Spain bans short-selling of shares as markets fall


Market Data

Last Updated at 01:37 ET

Market index Current value Trend Variation % variation
Dow Jones 17804.80 Up 26.65 0.15%
Nasdaq 4765.38 Up 16.98 0.36%
S&P 500 2070.65 Up 9.42 0.46%
FTSE 100 6545.27 Up 79.27 1.23%
Dax 9786.96 Down -24.10 -0.25%
BBC Global 30 7743.86 Up 6.20 0.08%

Spain has banned short-selling of shares to try to limit price moves after markets fell sharply on fears the country may need a full bailout.

Spain's market regulator blocked the practice for three months to try to restore order after sharp falls in bonds and shares.

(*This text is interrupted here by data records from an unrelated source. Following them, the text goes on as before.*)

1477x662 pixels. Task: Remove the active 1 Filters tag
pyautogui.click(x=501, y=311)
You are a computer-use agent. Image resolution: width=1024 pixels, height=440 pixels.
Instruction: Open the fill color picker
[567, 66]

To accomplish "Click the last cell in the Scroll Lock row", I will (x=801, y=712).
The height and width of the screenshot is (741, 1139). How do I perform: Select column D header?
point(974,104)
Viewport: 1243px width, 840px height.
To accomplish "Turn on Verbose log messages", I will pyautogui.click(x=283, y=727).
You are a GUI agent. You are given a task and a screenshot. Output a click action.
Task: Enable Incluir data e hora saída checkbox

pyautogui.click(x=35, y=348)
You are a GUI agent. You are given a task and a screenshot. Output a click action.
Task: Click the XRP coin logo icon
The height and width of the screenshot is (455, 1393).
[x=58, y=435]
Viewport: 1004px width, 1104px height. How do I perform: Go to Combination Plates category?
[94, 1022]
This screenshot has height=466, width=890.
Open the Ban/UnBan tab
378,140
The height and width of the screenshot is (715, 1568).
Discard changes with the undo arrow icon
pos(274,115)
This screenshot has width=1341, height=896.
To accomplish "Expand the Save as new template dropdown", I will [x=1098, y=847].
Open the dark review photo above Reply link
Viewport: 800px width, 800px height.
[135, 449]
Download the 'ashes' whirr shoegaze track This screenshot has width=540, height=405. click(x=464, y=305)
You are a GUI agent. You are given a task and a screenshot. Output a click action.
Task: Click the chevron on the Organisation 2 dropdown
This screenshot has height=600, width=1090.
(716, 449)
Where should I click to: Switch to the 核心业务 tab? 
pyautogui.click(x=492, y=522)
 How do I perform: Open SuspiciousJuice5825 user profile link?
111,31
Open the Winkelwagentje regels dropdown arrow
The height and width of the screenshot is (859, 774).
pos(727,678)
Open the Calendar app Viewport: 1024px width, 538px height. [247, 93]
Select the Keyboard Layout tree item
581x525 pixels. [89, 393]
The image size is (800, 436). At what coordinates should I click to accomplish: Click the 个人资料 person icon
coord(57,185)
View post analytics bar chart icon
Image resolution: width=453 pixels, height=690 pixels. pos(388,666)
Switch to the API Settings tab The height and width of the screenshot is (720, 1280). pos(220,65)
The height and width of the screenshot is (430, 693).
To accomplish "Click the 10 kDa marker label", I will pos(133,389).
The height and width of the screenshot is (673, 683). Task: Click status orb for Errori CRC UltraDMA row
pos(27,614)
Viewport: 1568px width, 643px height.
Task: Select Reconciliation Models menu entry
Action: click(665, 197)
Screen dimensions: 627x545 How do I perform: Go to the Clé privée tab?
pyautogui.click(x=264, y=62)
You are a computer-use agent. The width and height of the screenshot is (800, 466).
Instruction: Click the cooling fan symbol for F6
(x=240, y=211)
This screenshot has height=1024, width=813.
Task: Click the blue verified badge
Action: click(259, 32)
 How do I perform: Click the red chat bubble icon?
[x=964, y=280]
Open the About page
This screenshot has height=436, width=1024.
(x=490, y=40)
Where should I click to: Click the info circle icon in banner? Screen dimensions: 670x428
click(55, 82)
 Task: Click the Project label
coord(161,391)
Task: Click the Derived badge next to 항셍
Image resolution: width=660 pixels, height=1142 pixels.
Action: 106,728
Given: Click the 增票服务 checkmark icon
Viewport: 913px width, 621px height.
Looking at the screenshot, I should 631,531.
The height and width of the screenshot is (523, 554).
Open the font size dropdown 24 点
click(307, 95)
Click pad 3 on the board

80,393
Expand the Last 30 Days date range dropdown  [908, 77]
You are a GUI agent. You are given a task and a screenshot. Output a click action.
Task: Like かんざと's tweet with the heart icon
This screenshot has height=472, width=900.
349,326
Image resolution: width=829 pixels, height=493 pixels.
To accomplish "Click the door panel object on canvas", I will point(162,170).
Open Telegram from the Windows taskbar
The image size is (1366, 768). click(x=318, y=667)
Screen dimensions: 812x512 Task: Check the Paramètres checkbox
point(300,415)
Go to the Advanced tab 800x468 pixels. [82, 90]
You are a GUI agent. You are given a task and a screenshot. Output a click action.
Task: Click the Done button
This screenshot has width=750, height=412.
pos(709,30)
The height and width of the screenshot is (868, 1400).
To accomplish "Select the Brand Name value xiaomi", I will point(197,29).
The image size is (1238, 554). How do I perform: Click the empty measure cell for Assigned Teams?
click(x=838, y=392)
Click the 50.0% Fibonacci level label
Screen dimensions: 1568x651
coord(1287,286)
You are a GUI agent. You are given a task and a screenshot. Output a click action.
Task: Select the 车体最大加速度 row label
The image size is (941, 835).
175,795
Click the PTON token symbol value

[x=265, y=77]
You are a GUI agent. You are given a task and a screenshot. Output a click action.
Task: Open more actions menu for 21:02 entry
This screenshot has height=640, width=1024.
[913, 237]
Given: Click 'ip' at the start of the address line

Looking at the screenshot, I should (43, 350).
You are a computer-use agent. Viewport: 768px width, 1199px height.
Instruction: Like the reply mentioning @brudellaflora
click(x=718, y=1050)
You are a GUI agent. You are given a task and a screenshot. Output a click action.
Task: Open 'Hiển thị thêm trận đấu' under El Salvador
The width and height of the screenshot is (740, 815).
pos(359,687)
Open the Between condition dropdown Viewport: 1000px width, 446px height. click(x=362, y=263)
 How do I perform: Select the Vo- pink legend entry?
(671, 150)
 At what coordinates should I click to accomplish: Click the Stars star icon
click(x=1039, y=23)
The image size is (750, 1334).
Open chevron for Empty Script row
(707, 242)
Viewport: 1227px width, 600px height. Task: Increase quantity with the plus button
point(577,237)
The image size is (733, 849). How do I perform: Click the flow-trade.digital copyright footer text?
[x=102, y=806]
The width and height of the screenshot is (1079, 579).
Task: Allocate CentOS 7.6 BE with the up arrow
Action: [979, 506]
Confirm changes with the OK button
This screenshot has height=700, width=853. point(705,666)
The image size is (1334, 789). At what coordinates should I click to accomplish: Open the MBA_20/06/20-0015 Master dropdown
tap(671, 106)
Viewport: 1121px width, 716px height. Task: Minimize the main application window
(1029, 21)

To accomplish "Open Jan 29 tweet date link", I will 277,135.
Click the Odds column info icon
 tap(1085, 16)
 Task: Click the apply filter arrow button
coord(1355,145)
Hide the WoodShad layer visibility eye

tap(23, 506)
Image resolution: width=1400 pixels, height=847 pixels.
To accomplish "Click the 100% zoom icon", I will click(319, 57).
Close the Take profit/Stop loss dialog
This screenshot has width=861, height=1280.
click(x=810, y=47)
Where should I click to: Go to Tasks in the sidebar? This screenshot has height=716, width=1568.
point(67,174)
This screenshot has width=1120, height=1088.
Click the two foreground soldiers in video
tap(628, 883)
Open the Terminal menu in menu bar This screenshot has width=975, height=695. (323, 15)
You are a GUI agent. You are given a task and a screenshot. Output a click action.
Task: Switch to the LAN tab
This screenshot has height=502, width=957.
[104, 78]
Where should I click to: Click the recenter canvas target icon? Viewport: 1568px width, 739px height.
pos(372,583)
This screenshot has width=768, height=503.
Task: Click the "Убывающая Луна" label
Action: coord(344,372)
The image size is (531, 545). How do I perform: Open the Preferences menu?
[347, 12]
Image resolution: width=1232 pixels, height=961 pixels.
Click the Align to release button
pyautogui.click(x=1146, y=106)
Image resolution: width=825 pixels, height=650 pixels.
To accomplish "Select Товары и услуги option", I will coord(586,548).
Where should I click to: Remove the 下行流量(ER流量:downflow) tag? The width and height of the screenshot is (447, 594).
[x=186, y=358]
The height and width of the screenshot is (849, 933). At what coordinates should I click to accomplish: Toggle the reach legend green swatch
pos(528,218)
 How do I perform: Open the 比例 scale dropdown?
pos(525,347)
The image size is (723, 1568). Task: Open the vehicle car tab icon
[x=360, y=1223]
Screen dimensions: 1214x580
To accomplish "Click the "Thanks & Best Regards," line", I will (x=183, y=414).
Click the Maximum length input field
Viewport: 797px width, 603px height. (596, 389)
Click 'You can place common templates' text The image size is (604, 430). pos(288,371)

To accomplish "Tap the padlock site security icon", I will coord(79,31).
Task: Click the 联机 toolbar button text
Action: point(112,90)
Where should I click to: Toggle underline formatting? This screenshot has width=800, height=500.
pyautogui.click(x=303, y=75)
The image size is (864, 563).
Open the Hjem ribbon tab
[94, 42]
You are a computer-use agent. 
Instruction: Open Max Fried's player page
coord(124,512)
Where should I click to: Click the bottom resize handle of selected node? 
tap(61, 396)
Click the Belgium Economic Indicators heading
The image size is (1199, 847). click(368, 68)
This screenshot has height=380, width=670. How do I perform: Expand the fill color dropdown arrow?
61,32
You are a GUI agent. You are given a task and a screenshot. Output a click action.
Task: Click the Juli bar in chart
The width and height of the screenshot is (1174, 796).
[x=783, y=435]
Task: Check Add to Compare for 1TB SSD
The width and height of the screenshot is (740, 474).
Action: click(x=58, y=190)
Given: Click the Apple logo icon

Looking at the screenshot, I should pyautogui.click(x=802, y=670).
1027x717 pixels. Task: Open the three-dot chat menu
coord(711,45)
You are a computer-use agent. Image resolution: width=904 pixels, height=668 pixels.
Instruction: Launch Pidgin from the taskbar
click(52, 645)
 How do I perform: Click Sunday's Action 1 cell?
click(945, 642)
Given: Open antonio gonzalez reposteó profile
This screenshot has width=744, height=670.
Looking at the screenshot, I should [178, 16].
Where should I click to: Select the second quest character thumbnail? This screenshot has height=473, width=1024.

"Short-selling" is a way that traders can make money by betting on falling share prices.

Italy has also banned short-selling of financial stocks for one week.

'Extreme volatility'

Short-selling is a technique used by investors who think the price of an asset, such as shares, will fall.

They borrow the asset from another investor and then sell it in the relevant market. The aim is to buy back the asset at a lower price and return it to its owner, making a profit along the way.

In a statement, Spain's CNMV regulator said it was imposing the ban in order to maintain market order: "The situation of extreme volatility across the European markets could interfere with their smooth functioning and the normal course of their activities."

Crisis jargon buster
Use the dropdown for easy-to-understand explanations of key financial terms:
The best credit rating that can be given to a borrower's debts, indicating that the risk of borrowing defaulting is minuscule.

It is not the first time that such a curb has been used by regulators. Almost a year ago, France and Belgium joined Spain and Italy in a ban on short-selling financial stocks to try to stabilise bank shares which had fallen sharply.

Markets have had a turbulent few days on fears that Spain's indebted regional governments will push the country towards a full bailout.

On Friday, Valencia, one of the country's 17 regions, asked the central government for a financial lifeline, and on Sunday, the Murcia region said it was considering following suit.

Shares in Europe fell when trading got underway on Monday, with Spain's main share index, the Ibex, down 5% at one point. It recovered slightly to close down 1% but Germany's Dax ended the day down 3%.

The US share markets opened with a downward jolt and the euro hit a new two-year low against the dollar.

'No help'

Spain's economy minister denied the country needed more help.

Start Quote

Spain's fragility is one you know well: the leg bone of an economy in a recession estimated to last two years is connected to the knee bone of undercapitalised banks is connected to the thigh bone of regions with debts they can't repay is connected to the hip bone of a government which cannot borrow at affordable rates”

End Quote

Luis de Guindos said: "We have made important economic reforms and we just reached an agreement with our regional partners over the recapitalisation of the banks, and from there we have done all what we could to establish the bases of a return to a healthy growth for Spain's economy."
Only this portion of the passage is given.